Deux petites graines de maïs, c’est tout ce que les archéologues ont pu trouver lors de leurs fouilles à Cap-Tourmente et à la Place-Royale. Avant l’arrivée des Anglais, les Français avaient rapidement mis de côté l’alimentation des Amérindiens dès leur nourriture reproduite en Nouvelle-France.

En fait, il semblerait qu’autochtones et colons français éprouvaient un dégoût réciproque envers les habitudes gustatives de chacun.

C’est une nourriture juste bonne pour les animaux.

Voilà une phrase résumant plusieurs « préjugés » écrits de l’époque.  Il est vrai qu’un chien grillé les jours de fête peut encore paraître dégoûtant aujourd’hui  mais les Amérindiens détestaient au plus haut point les assaisonnements à base de fines herbes. C’était comme verser un médicament sur un repas car ceux-ci s’en servaient pour se soigner.

Toutefois, grâce aux Anglais, plus précisément après la conquête des loyalistes en 1759, les maïs, tournesols, courges, haricots et aussi le sirop d’érable ont pu réapparaître sur les tables. Sinon, ils auraient probalement disparu. C’est drôle comment l’histoire se répète n’est-ce pas.
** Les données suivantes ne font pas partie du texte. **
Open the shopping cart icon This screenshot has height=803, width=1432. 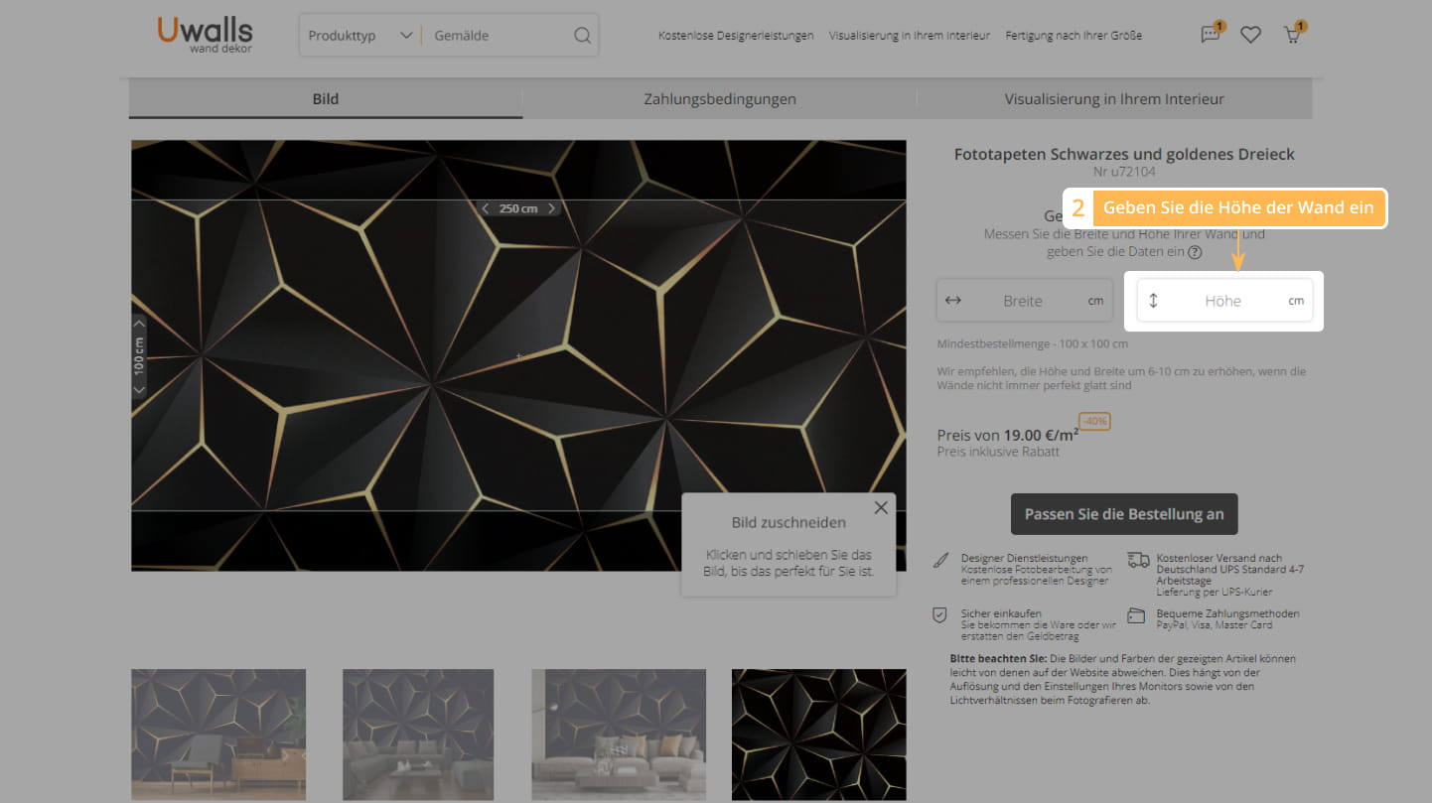click(1292, 35)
Effectivement, nos fruits et  légumes ancestraux, fautes de trouver des gens pour les apprêter, se dirigent-ils tout droit vers la même avenue? Parce qu’il n’est plus rare de trouver juste deux petites graines viables de spécimens uniques pour les sauver. Qui ou quoi replacera les Anglais d’antan avant que cela n’arrive? Notre leg alimentaire sera t-il lui aussi sauvé?